▶ [Passage]
Jim Kershner’s this day in history
A deadly fire broke out in the Bunker Hill & Sullivan mine near Kellogg. Miners trained in fighting fires were battling the blaze, which was in the “timbers above the station on the Kellogg tunnel landing.”
The fire itself was not hot, but the smoke was dense and choking. One man, a pumpman who was fighting the fire, was missing and believed to have perished from the smoke. A rescue crew found no trace of him.
However, hope remained that he might be found safe.
From the medical beat: Panic was in the air at a mass meeting of the Union Park neighborhood after it was revealed that one of the residents, Antone Volcano, had leprosy.
One neighbor proposed that McKinley School be closed “until the leper was taken care of.” This resolution failed by four votes. Volcano’s son had earlier been reported, erroneously, to be suffering from leprosy. Nevertheless, about 15 percent of the parents were already refusing to send their kids to school.

▶ [What you need to do] Continue the history column about the Kellogg mine fire and the Union Park leprosy scare, picking up after its final sentence. The listing below is drawn from a separate, unrelated source.

▶ [Data extract]
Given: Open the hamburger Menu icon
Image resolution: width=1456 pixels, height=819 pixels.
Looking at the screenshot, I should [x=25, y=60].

▶ [Exercise result]
Another resolution called for the fumigating of the Gem Theater, which Volcano had apparently attended. This resolution passed.
A third resolution, which also passed, called for the city to place a guard at the Volcano house to enforce a quarantine.
Also on this date
(From the Associated Press)
1871: The Great Chicago Fire erupted; fires also broke out in Peshtigo, Wis., and in several communities in Michigan.
1945: President Harry S. Truman announced that the secret of the atomic bomb would be shared only with Britain and Canada.